13 November 2013

Pamela Foohey at CT

Visiting Assistant Professor of Law Pamela Foohey has managed an unlikely two-fer: she was subjected to an in-depth interview with me that was recorded as a podcast and now she's featured in a brief interview in the online version of Christianity Today here.

The differences between church bankruptcies and small business bankruptcies she's noted are interesting. In brief, churches often file a Chapter 11 bankruptcy while there's "still time." In other words, they often have equity in their property and bankruptcy can be used to get on track with payments or as a forum for an orderly sale of church assets. Small businesses, on the other hand, are usually mortgaged to the hilt by the time they file under Chapter 11. Typically there's nothing left around which to reorganize and no equity left after a sale of assets. Thus, most small business bankruptcies amount to nothing more than a way for secured creditors to liquidate their collateral. There's not much good in bankruptcy for the small business anymore.
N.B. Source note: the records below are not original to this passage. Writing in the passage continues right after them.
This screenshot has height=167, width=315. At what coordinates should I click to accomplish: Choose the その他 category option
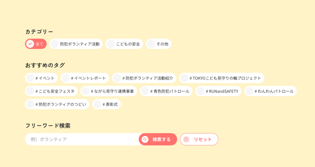click(x=158, y=44)
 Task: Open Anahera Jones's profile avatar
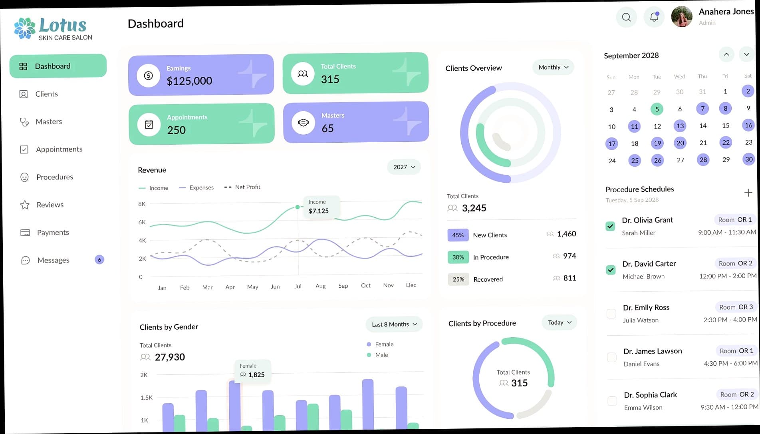(x=681, y=17)
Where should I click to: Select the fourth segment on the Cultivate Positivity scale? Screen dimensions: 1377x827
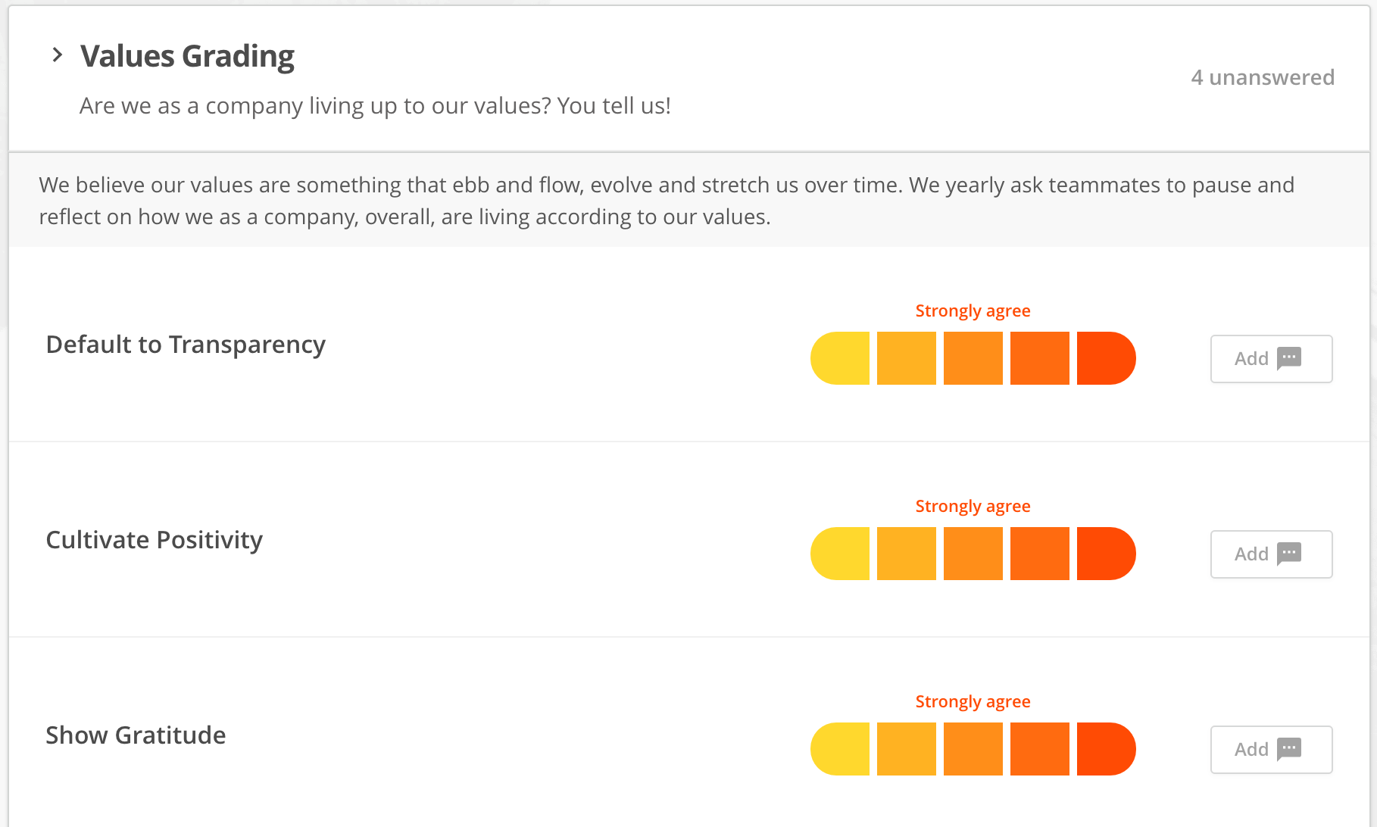1039,554
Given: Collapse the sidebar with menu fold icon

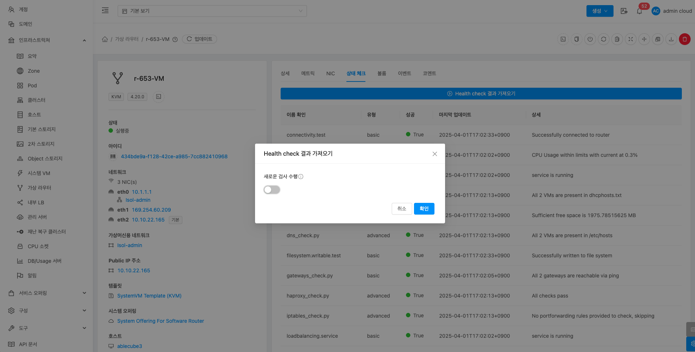Looking at the screenshot, I should [x=105, y=11].
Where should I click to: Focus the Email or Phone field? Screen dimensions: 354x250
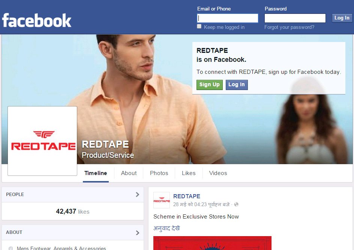coord(228,18)
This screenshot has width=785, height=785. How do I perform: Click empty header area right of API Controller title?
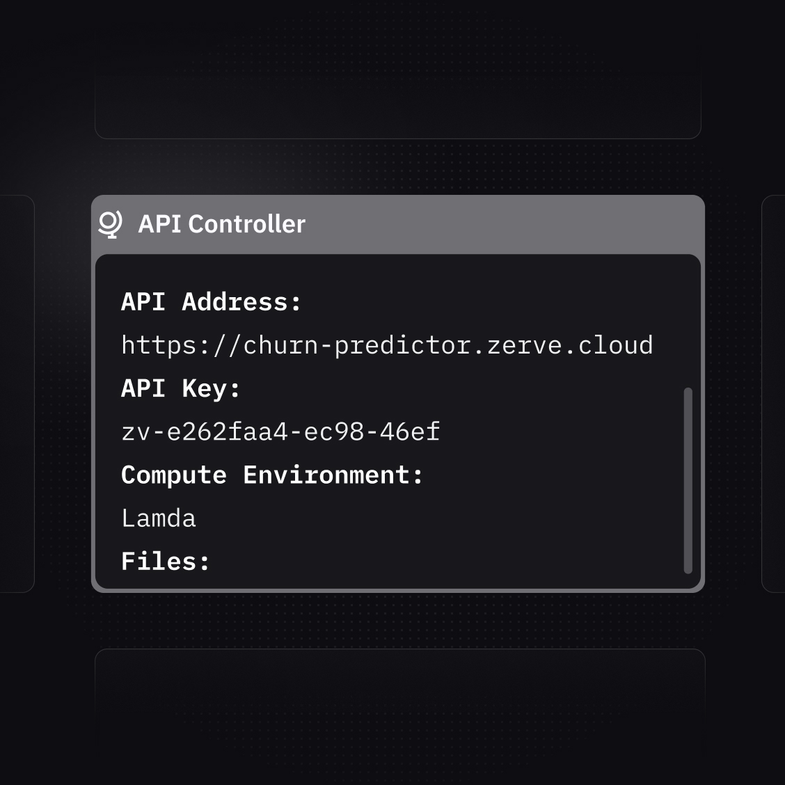pyautogui.click(x=501, y=224)
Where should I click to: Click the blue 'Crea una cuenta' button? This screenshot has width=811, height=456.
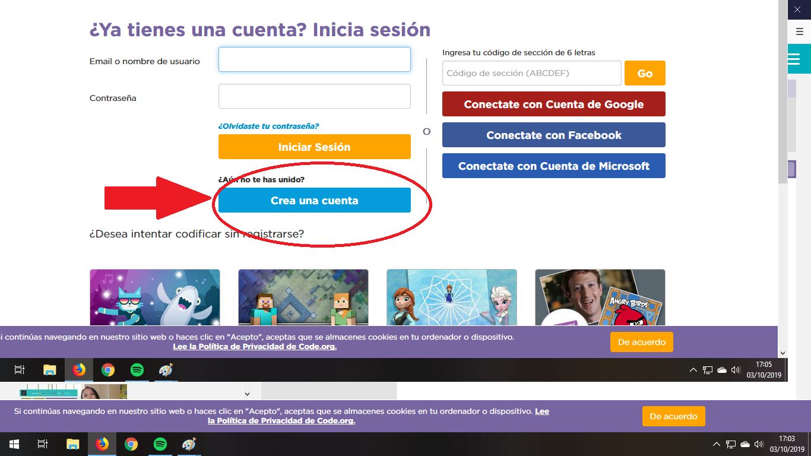tap(314, 201)
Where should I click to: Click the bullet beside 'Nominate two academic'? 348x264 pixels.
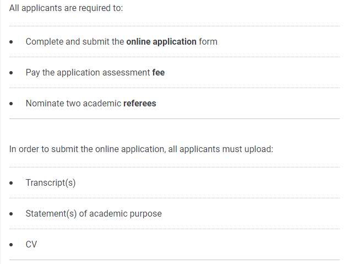[x=11, y=104]
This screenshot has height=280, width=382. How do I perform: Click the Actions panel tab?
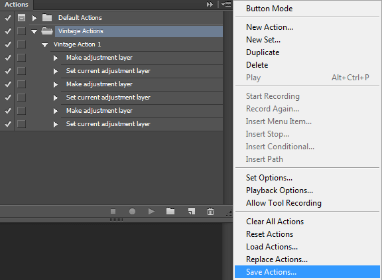point(17,5)
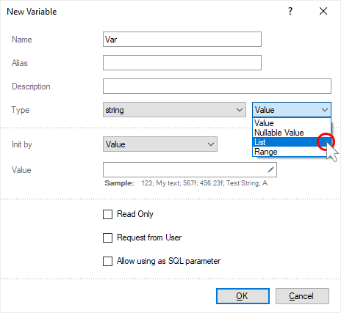
Task: Select the Value entry in dropdown list
Action: pyautogui.click(x=292, y=123)
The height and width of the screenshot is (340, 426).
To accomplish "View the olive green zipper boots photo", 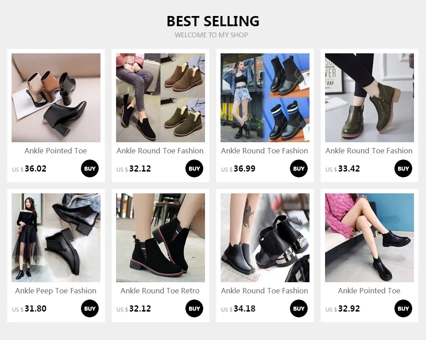I will click(x=370, y=98).
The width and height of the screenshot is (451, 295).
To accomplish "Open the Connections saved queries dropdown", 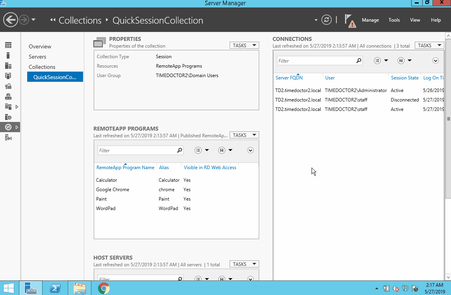I will click(404, 61).
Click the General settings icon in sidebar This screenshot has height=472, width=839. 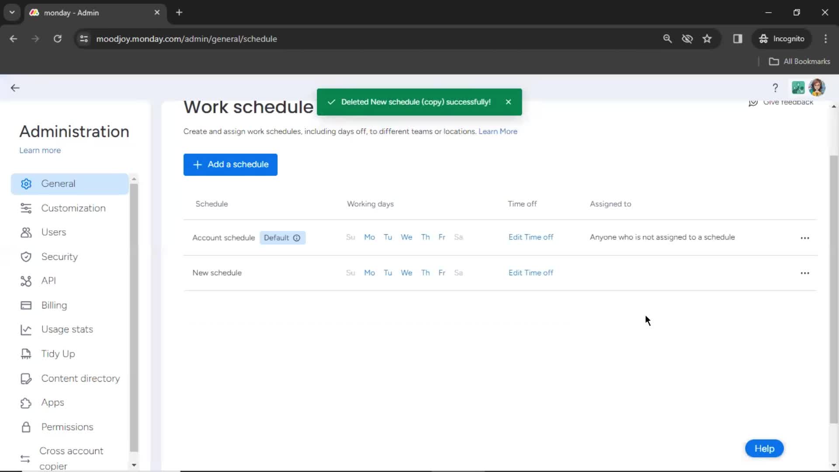[x=26, y=183]
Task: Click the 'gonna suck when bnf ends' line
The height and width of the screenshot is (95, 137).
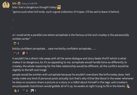Action: (66, 12)
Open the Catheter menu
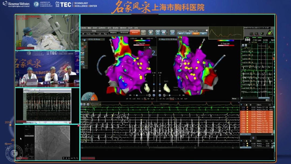 (102, 28)
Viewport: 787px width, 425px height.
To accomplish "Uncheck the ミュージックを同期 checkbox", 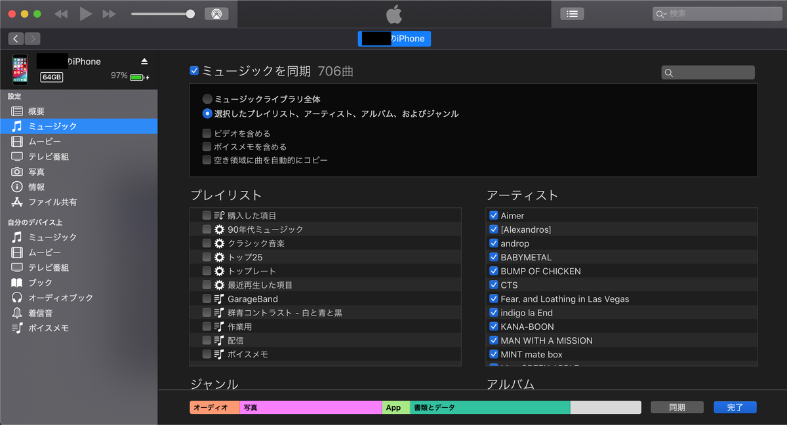I will coord(194,70).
But churches need more than equity in their property to emerge from a Chapter 11 bankruptcy successfully. They need committed leaders and a faithful congregation. American churches are often a community's only living example of de Tocqueville's "small platoons" where people are bound together by something other than the prospect of economic gain. Slogging through a church's bankruptcy is no fun and cannot be attributed to a hope to get one's money back in the future. Instead, it is generally an example of a sense of reciprocal covenantal obligation, something that's far too rare today.